Investigative journalist Julie K. Brown and visual journalist Emily Michot attacked the subject like a police cold case procedural, sifting through a decade of records for bread crumbs and painstakingly tracking down Epstein’s victims through every social media platform imaginable. Although the Epstein case had been written about before, the victims’ stories had never been told. They had never even been asked their opinions about the deal — not by journalists, certainly not by the justice system.

Eight of them talked to Brown and Michot– four of them on the record and on video.
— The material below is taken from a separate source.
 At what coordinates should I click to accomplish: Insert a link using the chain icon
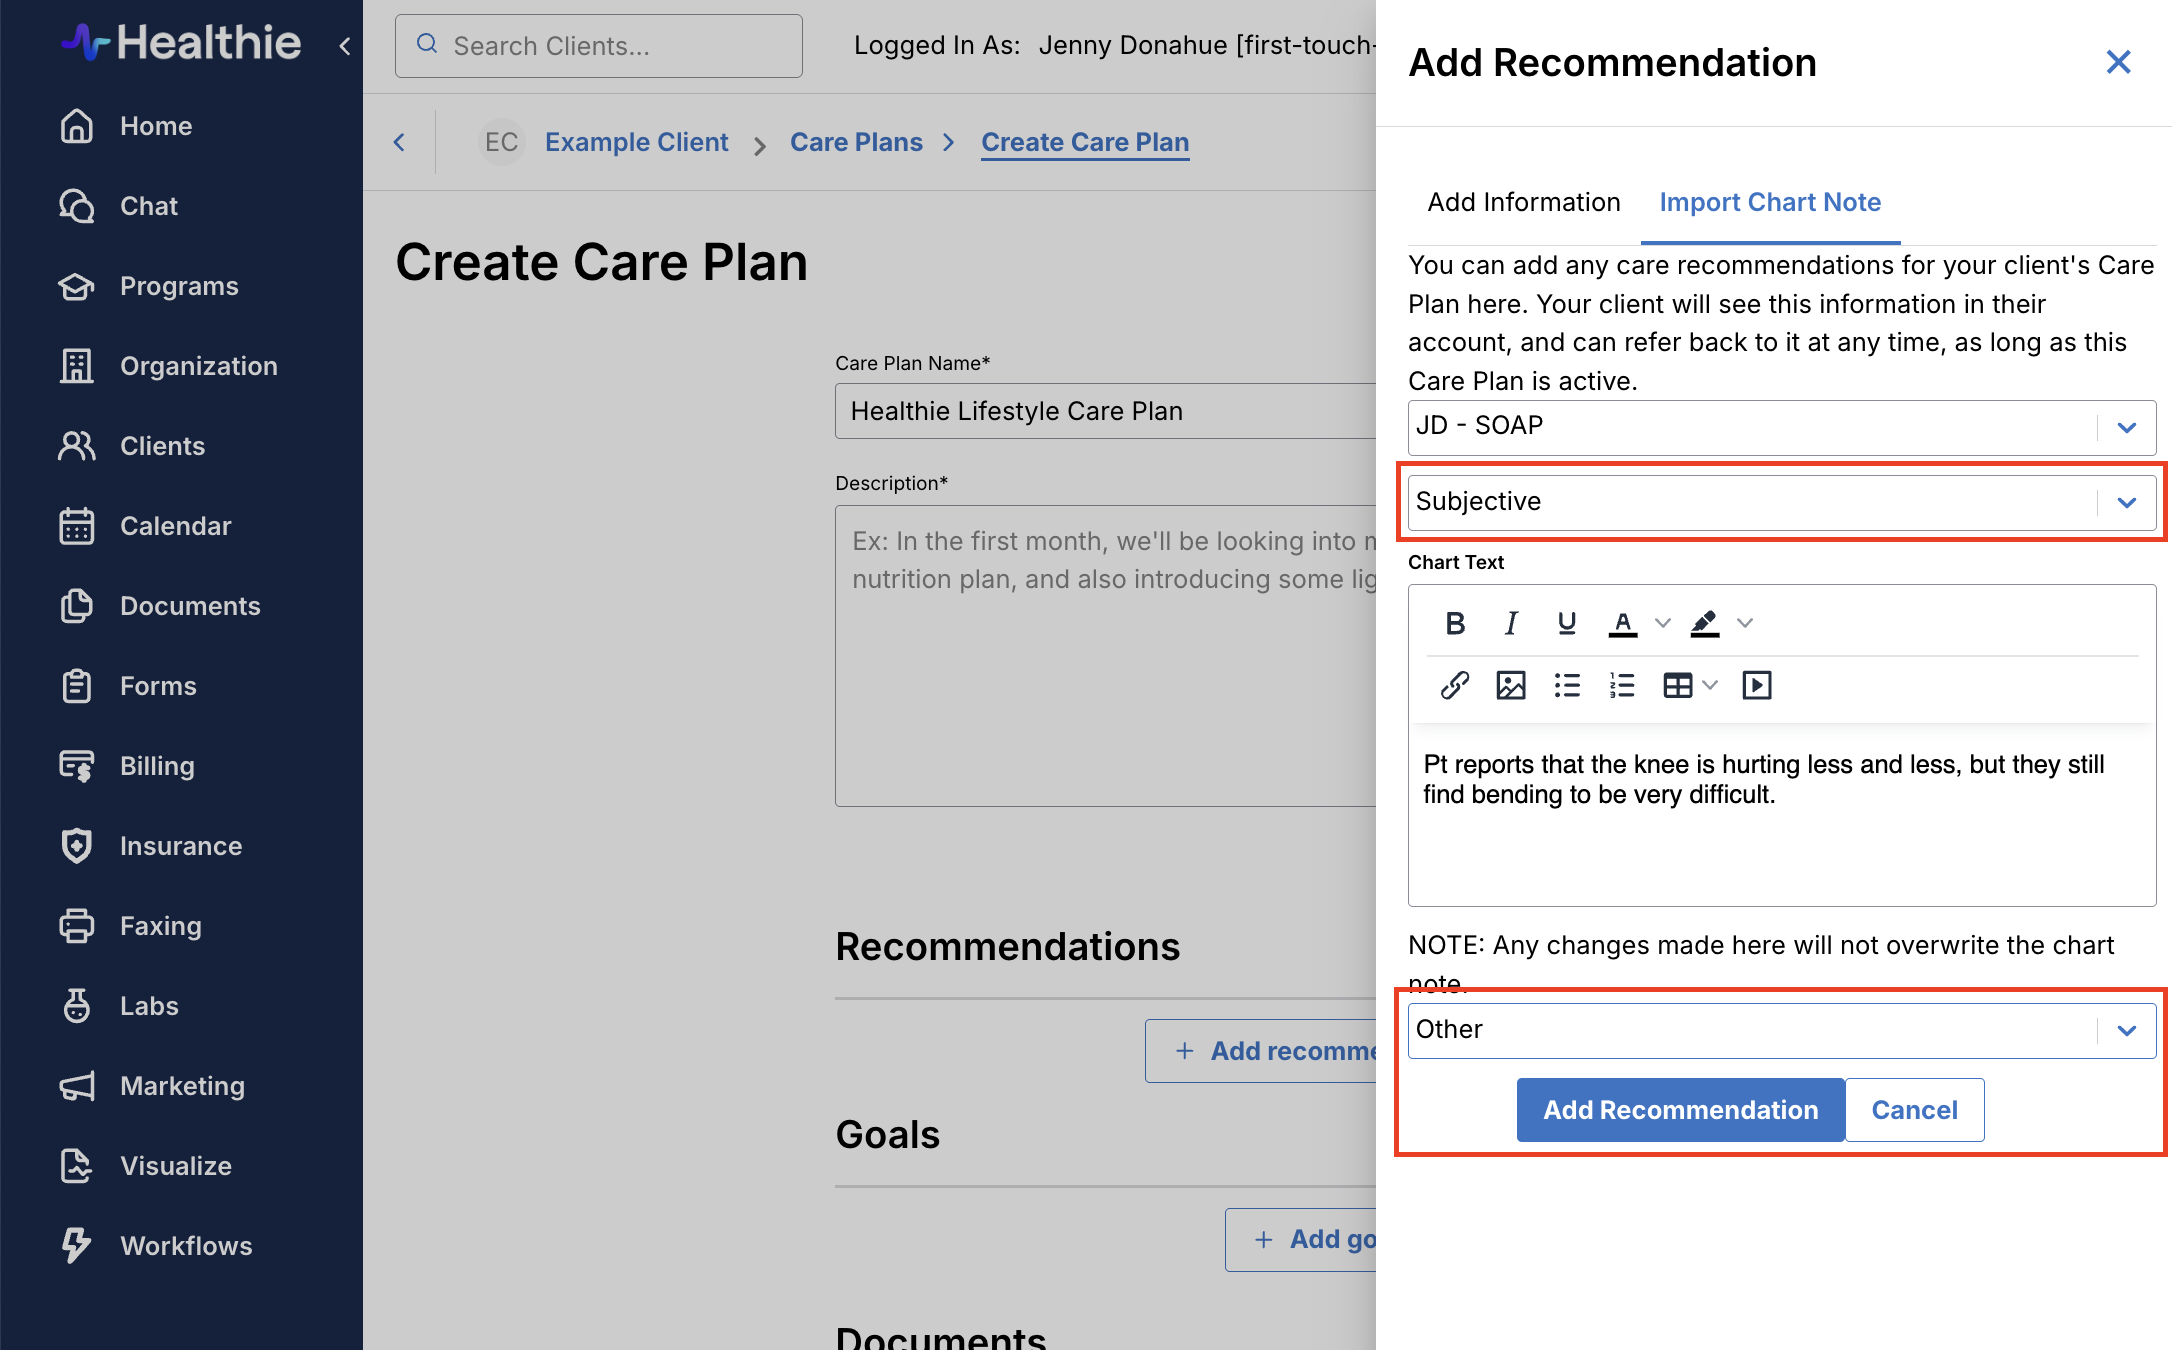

The impact of their words — and Julie Brown’s — is still reverberating. A judge has ruled that the nonprosecution agreement was illegal because the victims were deliberately not consulted. Separately, a three-judge panel in New York City, acting on a petition by the Miami Herald, is unsealing hundreds of pages of court documents that will shine some light on Mr. Epstein’s crimes — and those who abetted them. (The court is still working on the mechanics of that release.) The Justice Department has undertaken an internal investigation into the decision by then U.S. Attorney Alexander Acosta — now President Trump’s secretary of labor — to forgo federal prosecution of Jeffrey Epstein.

Despite calls for his removal, Acosta has managed to hang onto his job thus far.

Meantime, the Justice Department is also interviewing victims of Epstein to determine if there is a basis for undertaking a new prosecution and getting it right.

In the digital era, this has the potential to be the most impactful investigation ever undertaken by the Miami Herald.